LA FACTURATION POUR CONNAITRE LES VOLUMES

Quand au cas particulier des coopératives, la FNPL n'est pas favorable à la généralisation d'une organisation de producteurs en amont de celles-ci.

« À moins que les producteurs adhérents y soient contraints par défiance, ce qui serait la preuve d'un dysfonctionnement de leur structure puisque la coop est, par essence, une Ocep. »

Toute la puissance de ces Ocep sera d'avoir un mandat de négociation de la part de ses adhérents (validé par la signature d'un bulletin d'adhésion individuel). Mandat qui habilitera juridiquement les représentants de l'Ocep à « entamer des négociations commerciales avec les acheteurs en vue de négocier au mieux des conditions générales de vente », précise le projet FNPL. On touche là au nerf de la guerre. Et l'une des armes serait le mandat de facturation : « La reprise en main de cet acte est un élément politique fort de rééquilibrage des relations. C'est aussi déterminant pour connaître l'ensemble des livraisons de l'amont », affirme le texte du projet. D'autant que l'obligation faite aux acheteurs de déclarer les volumes, dans le cadre de la gestion des quotas, disparaîtra le 1er avril 2015. Dans la même ligne, le transfert de propriété, même s'il passe mal psychologiquement, apporterait un potentiel de négociation supplémentaire. Se pose aussi la question du rôle du syndicalisme dans les Ocep. Le FNPL affirme « qu'elle n'a pas vocation à se substituer à la responsabilité des Ocep dans la négociation des contrats ». Son rôle se limiterait à l'interprofession, nationale et régionale, pour négocier et signer des accords, notamment les indicateurs de prix, les grilles régionales, etc. Pour reprendre une image propre au monde du travail salarié : la FNPL négocierait les « accords de branche » et sur leur base, les Ocep négocieraient la plus value pour chaque entreprise en fonction de la spécificité des contrats proposés. Henri Brichart insiste sur la nécessité de cette massification de l'offre à une échelle assez large : « Demain, les producteurs ne seront plus protégés par une politique publique. S'ils demeurent isolés, le risque est grand de voir s'établir une concurrence entre eux. »
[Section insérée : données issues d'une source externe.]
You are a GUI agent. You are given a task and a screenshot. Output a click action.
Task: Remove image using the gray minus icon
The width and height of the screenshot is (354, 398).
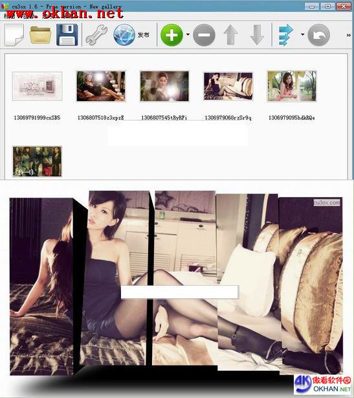click(x=204, y=35)
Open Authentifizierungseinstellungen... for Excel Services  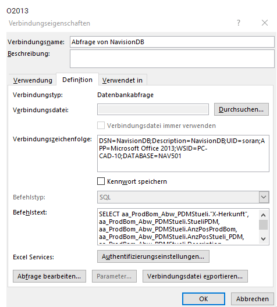[153, 256]
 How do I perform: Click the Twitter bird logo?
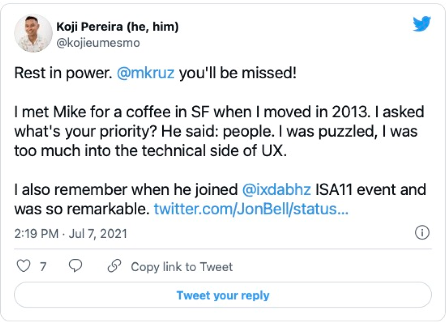coord(422,25)
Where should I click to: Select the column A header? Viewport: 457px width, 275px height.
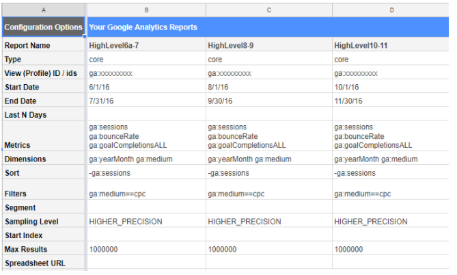(x=43, y=8)
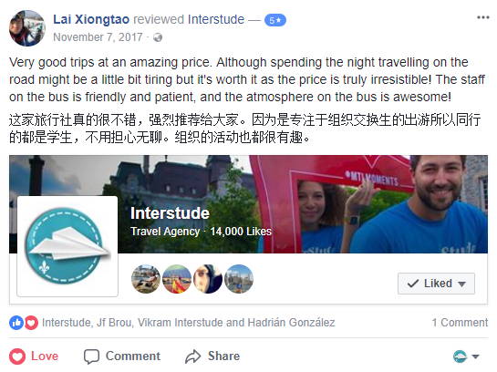Expand the Liked dropdown arrow
497x372 pixels.
pyautogui.click(x=462, y=284)
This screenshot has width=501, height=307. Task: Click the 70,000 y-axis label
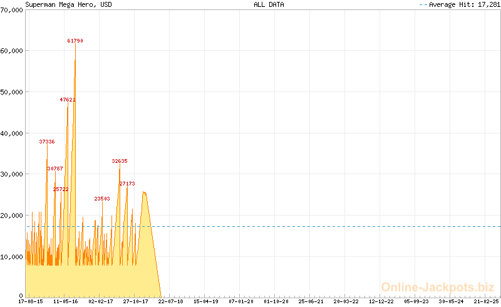pos(12,9)
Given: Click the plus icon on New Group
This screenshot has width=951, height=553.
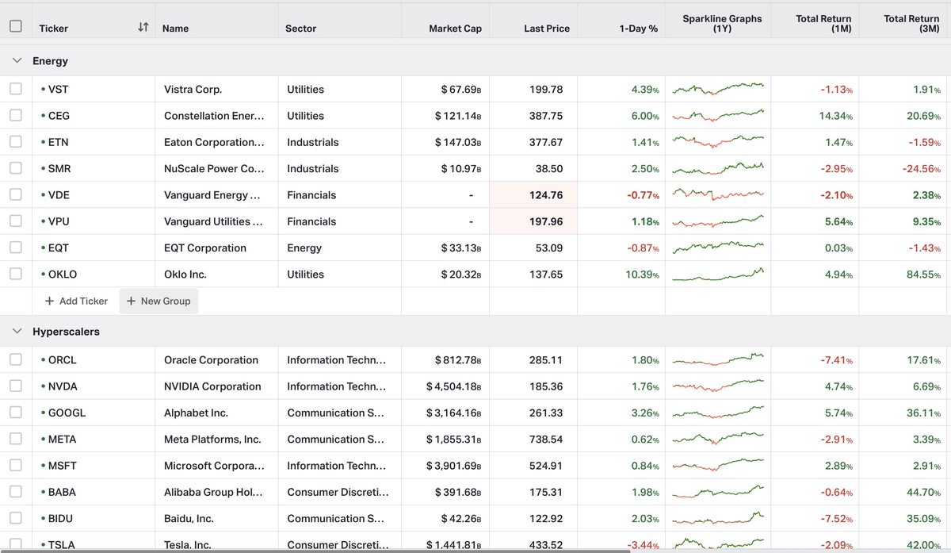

OBLIGATION DE CONTRACTUALISER DÈS LE 1ER AVRIL?

Pour autant, les divisions syndicales d'aujourd'hui laissent planer un doute sur une adhésion massive à un projet porté par la seule FNPL. Ensuite, ce projet ne fait aucune allusion au risque de concurrence entre les Ocep, voire entre les régions. Une concurrence qui pourrait être habillement orchestrée par les entreprises elles-mêmes. Sur ce point, l'exemple suisse interroge. Patrick Ramet, rapporteur du projet, reconnaît que c'est un travail complexe qui devra faire face à des situations très hétérogènes sur le terrain : « Le chantier sera long. » Mais le tempo pourrait être plus rapide que prévu avec un ministre de l'Agriculture déterminé à rendre la contractualisation obligatoire dès le 1er avril 2011. « Il y a déjà des organisations de producteurs structurées, prêtes à recevoir les offres de contrats. Ailleurs, nous avons six mois pour travailler », avance avec optimisme la FNPL.

D'où un autre volet important du projet : le guide des bonnes pratiques contractuelles. Les éleveurs et leurs groupements y trouveront les points de vigilance pour les différentes clauses. C'est-à-dire ce que les contrats doivent et ne doivent pas comporter au sens de la FNPL. Parmi ces points : le respect des accords nationaux et régionaux sur les indicateurs et les grilles régionales, donc la détermination d'un prix de base, la responsabilité de la facturation au producteur et une détermination du volume basé sur la référence administrative et, pourquoi pas, un système de volume et de prix différencié. « Nous n'accepterons pas des contrats non sécurisants pour les producteurs », avertit Henri Brichart.